Spy-craft 101 is the ability to blend into the back ground, to become one of the millions of nameless faceless people that are around us everyday. A spy doesn’t want to be recognised, remembered….unless they want you to…in which case they’ll probably stand out, but I digress, the main objective is to live in the shadows. I really wish this would explain the large number of zip up cardigans we currently have in the office, if only it could.

There’s a very good reason that Hollywood dresses their leading men in Tuxedos and Saville row suits, because it’s a bloody film! No one, repeat no one has ever rocked up to a foreign country wandered into a very public place, like, oh I don’t know let’s say, a casino, looking ultra conspicuous and then stating their real name for all and sundry to hear. I mean they could, and it certainly would be an interesting way to end ones career, but they don’t. 

No, thankfully field agents go through a rigorous training program learning what we call spy-craft. The whole aim of the game is to become the little grey man, unremarkable, indistinctive and instantly forgettable. Now depending on your job or your mission, this can be done in a number of ways. The way we dress is all important, it forms our first impression and whether we engage or instantly dismiss an individual. But the fact is you have to do your homework, you can’t wear jeans and a wind cheater if you’re going into a biker bar. 

It all starts with the mission goal, who are you ? What do you have to do ? What is your job ? If you’re moving things from A to B, coming and going from the office, then think dull drab….i’d like to say that excuses the cardigans, but it doesn’t. The next thing to consider is the likelihood of escalation, that is, any unnecessary contact with anyone what so ever.  This will probably be low if you’re running errands, especially if you’re on home soil. The issue of escalation only really raises its head on overseas jobs when you have to think on your feet. 

A typical scenario would be something like this, you need access to an organisation and there’s no option to tap in electronically. You need old school eyes on the ground for a limited amount of time, anything under 5 minutes is what we term limited. The easiest way to secure access to an entire building is as a mail boy. Obtaining I.D. and if needed a uniform, shouldn’t be a problem, if you can’t, then you’re in the wrong profession, try politics, their standards are much lower.

Entering via the mail room is excellent, because the mail boy gets to go everywhere virtually unchallenged and is someone that’s hardly noticed. This is second only to cleaner as best covert job, and as most cleaners are subcontracted, easier than you’d think. The fact is that rich city boy types don’t look twice at domestic staff. I can guarantee the boss doesn’t know your name, couldn’t be less interested in your kids or the state of your marriage, again, it’s not Hollywood. 

You need to avoid starting small talk at all costs, think escalation. The problems start when you interact with people, the more people, the worse it gets. The trouble is the more you talk the more you give away, or if you are doing your job properly, the more you have to remember. These aren’t an issue with deep covers, these you’ve had time to build, time to learn. No, it’s the quick cover that you only use now and then, that gets you shopped every time, and by shopped I mean caught, tortured and, depending on where you are, probably executed….so you know, no pressure.
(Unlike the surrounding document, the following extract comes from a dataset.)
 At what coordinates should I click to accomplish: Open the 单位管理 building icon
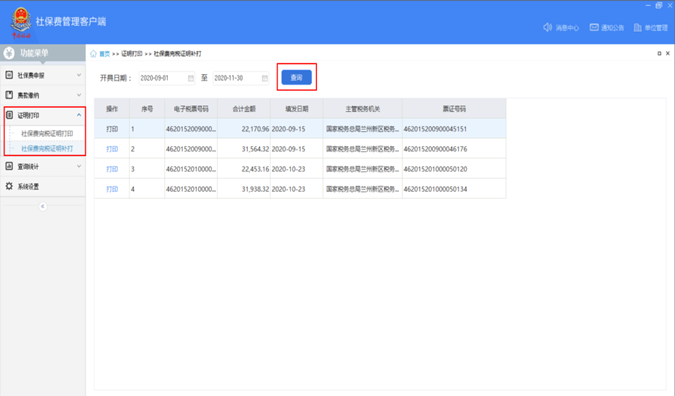click(x=638, y=28)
In this line of business, if your cover has to last more than 5 minutes, then you live it, and that’s a literal 5 minutes, not a throw away statement. Why am I telling you all this ? So that when you’re in a real world scenario, we won’t have to make up a cock and bull story to tell your relatives. And if by some miracle enough of you learn from this, the likelihood of me having to run any more cover familiarisation classes will be greatly reduced, which as far as I am concerned, can’t come soon enough. 

“So Colin, what’s your cover story ?”

“I am an armoury technician.”

“No…that’s you job…your real job…whats your cover?”

“My cover is….that of an armoury technician.”

“Do you think we’d ever use your actual job as a cover?”

“….er….no ?”

It’s the …er…that  lets me know we’ll be here for hours.

“Colin, do you know what a Russian interrogations like ?”

“…er…no…will I have to learn that as well ?”

“I wouldn’t worry, you’ll to find out someday.”